## [TRECHO FORNECIDO]
# # # #
Menores são responsáveis pela maioria dos roubos

Até o dia 31 de março, ocorreram 966 assaltos no bairro. A média é de quase 11 por dia.

O escritor Jorge Amado imaginou em 1937 um grupo de crianças ladronas que batizou de Capitães da Areia. Setenta e três anos depois, o tráfico de drogas pariu os capitães do Areal, do Boqueirão, de Santa Cruz e do Vale das Pedrinhas. Este novo exército de meninos que vivem de assaltos não conta com um único líder, como Pedro Bala, nem mora junto em um mesmo trapiche abandonado na Orla de Salvador. São grupos independentes que transformaram a Pituba na Eldorado dos criminosos e dos viciados em crack.

Até o dia 31 de março, ocorreram 966 assaltos no bairro. A média é de quase 11 por dia. O capitão mais temido na Pituba é E.S.S., 16 anos, conhecido por Neguinho. Morador no Nordeste de Amaralina, ele é o Pedro Bala de um grupo de assaltantes que vira e mexe esvazia os caixas da rede Pague Menos.

Neguinho começou no crime assaltando mulheres e idosos pela região da Manoel Dias da Silva. A primeira passagem pela polícia dele foi em 2009, quando roubou o colar de uma mulher na avenida Paulo VI. Ele e o comparsa, V.G.S., 12, foram apreendidos e levados para a Delegacia do Adolescente Infrator (DAÍ). Como o crime é considerado pelo Estatuto da Criança e do Adolescente como uma infração leve, ele foi liberado pela polícia.

Pague menos
Depois do episódio, os caixas de farmácias do bairro passaram a ser mais sedutores do que os pescoços de idosas adornados com colares de ouro. Seu alvo predileto é a Pague Menos, onde costuma anunciar o assalto da seguinte forma: “Vocês já me conhecem. Então vamos passar a grana que não tô a fim de matar ninguém”.

As novas ambições exigiram novos métodos. Em vez da bicicleta, ele chega ao local do crime em um Corsa e conta com quatro comparsas na ação. Como Pedro Bala contava com a força do inseparável João Grande, Neguinho tem um parceiro fiel. “Ele é alto, sarará, meio loiro. Usa o cabelo com várias tranças presas no couro cabeludo”, contou um comerciante de 38 anos que presenciou um assalto.

Menina
Nas imediações do cursinho pré-vestibular Mendel, na Manoel Dias, uma menina de 16 anos, moradora do Vale das Pedrinhas, é uma versão bem menos maternal da personagem Dora. De pele parda e cerca de 1,50m de altura, ela lidera uma quadrilha de sete menores de idade, mas costuma agir na companhia de dois meninos.
# # # #
## [DADOS EXTRAÍDOS]
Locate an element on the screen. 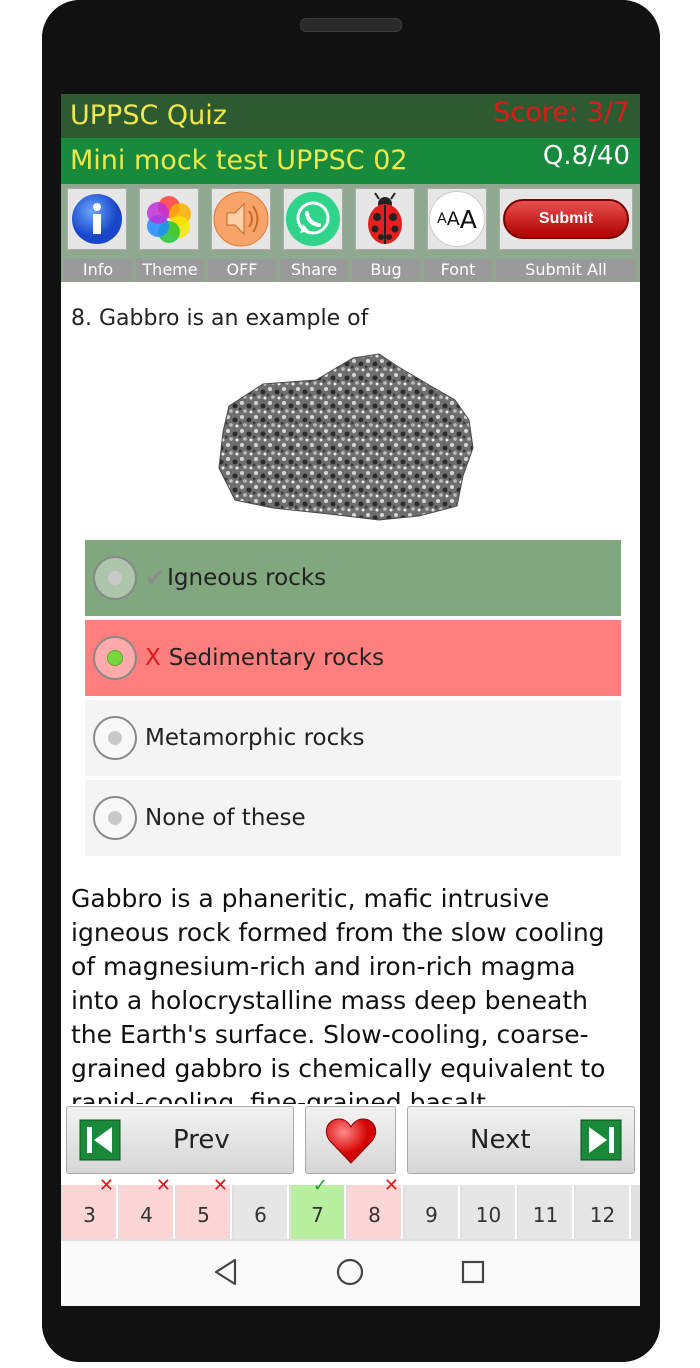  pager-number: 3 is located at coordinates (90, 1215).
# # # #
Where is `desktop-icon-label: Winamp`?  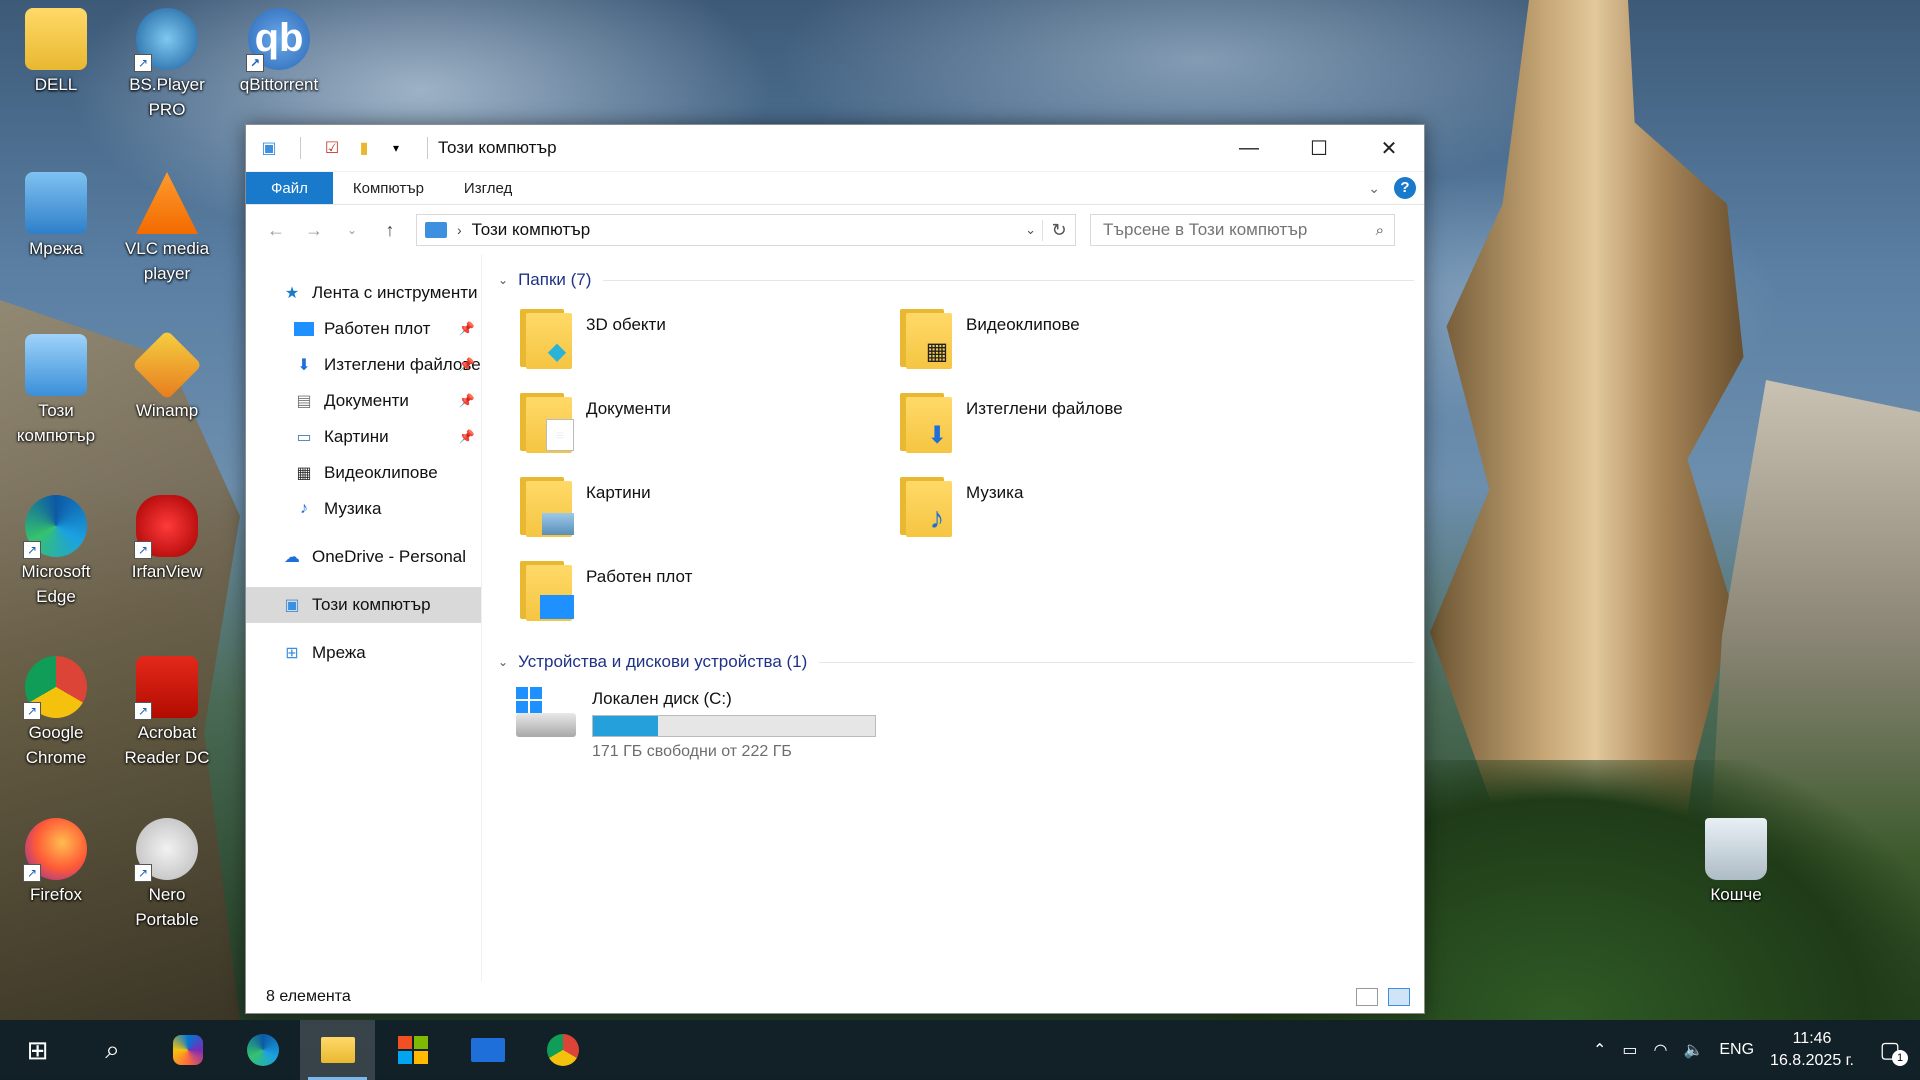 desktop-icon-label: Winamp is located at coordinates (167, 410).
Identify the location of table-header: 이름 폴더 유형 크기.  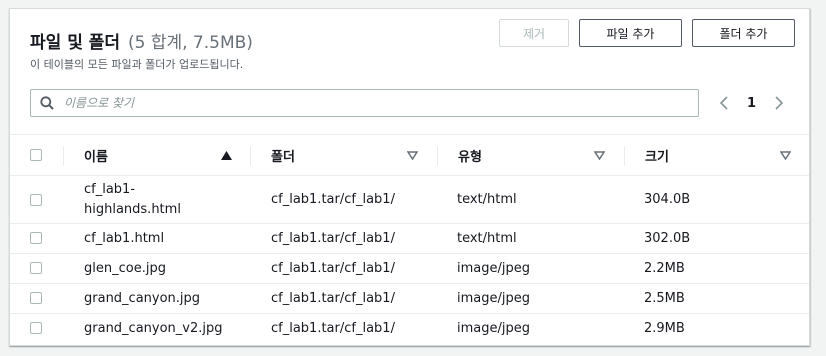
# # # #
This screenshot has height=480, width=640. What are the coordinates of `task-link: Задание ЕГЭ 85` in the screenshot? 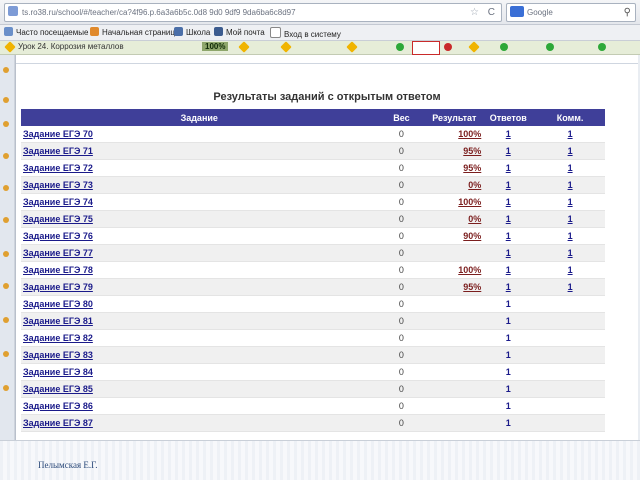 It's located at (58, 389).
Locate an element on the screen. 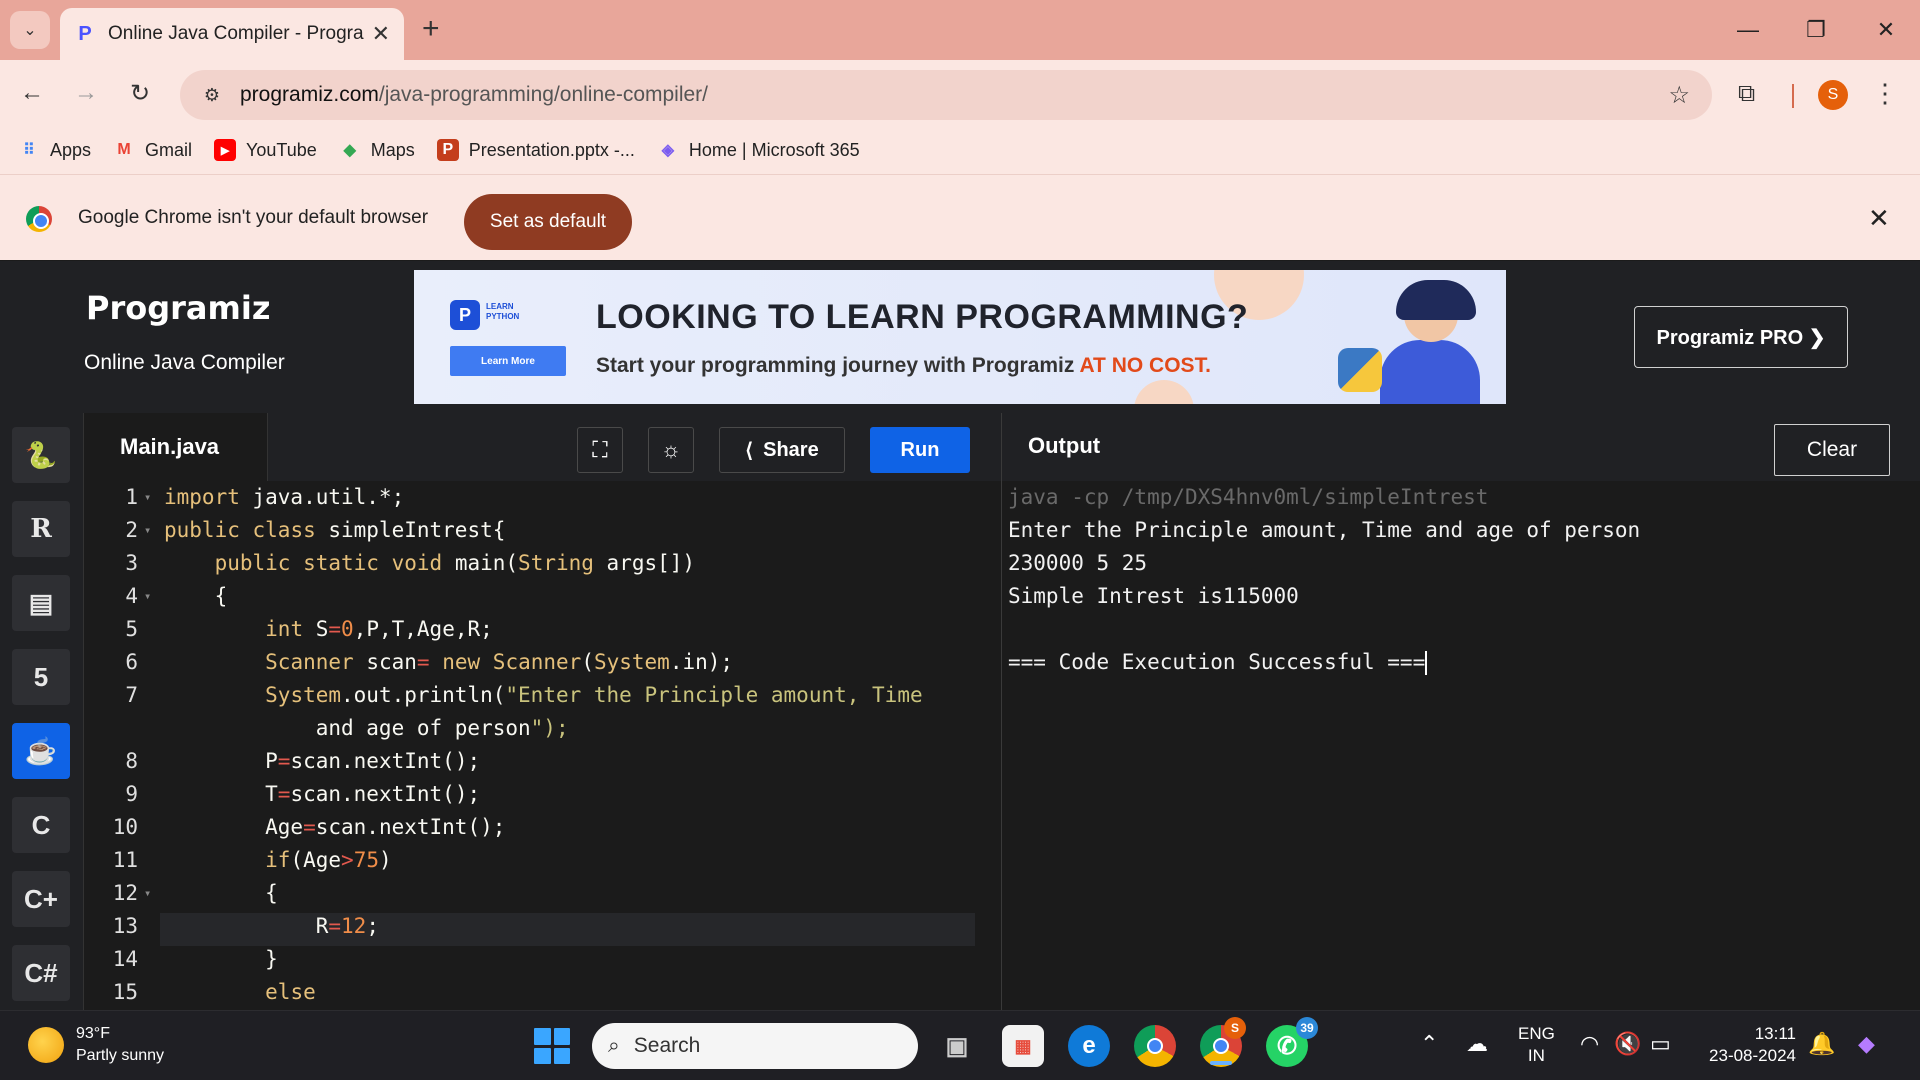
# # # #
## [OBJETIVO DA TAREFA]
Prossiga com a reportagem sobre os roubos praticados por menores na Pituba a partir do ponto em que ela termina.

## [RESULTADO DO EXERCÍCIO]
Segundo um segurança de 32 anos, que pediu para não ser identificado, os garotos aparentam entre 10 e 12 anos. Só depois de presenciar um furto e tentar capturar a menina, ele entendeu o papel dos dois. “Corri atrás dela e vi que os meninos iam um de cada lado. Quando ela viu que ia ser pega, jogou o colar para o menor, que fugiu em outra direção”. O segurança disse que já tentou convencê-la a largar o crime. “Me xingou todo e disse que só atrapalhava o movimento dela”, afirmou.

A menor aborda a vítima e pede dinheiro, quando a pessoa vacila, ela pula no pescoço e corre com os companheiros. A ambulante Risomar Monteiro já foi assaltada pela garota. Há um mês ela estava atrás das grades do cursinho quando teve seu colar de prata roubado. “Ela me pediu dinheiro. Disse que não tinha. Quando menos esperava, ela voou em meu pescoço”, lembrou.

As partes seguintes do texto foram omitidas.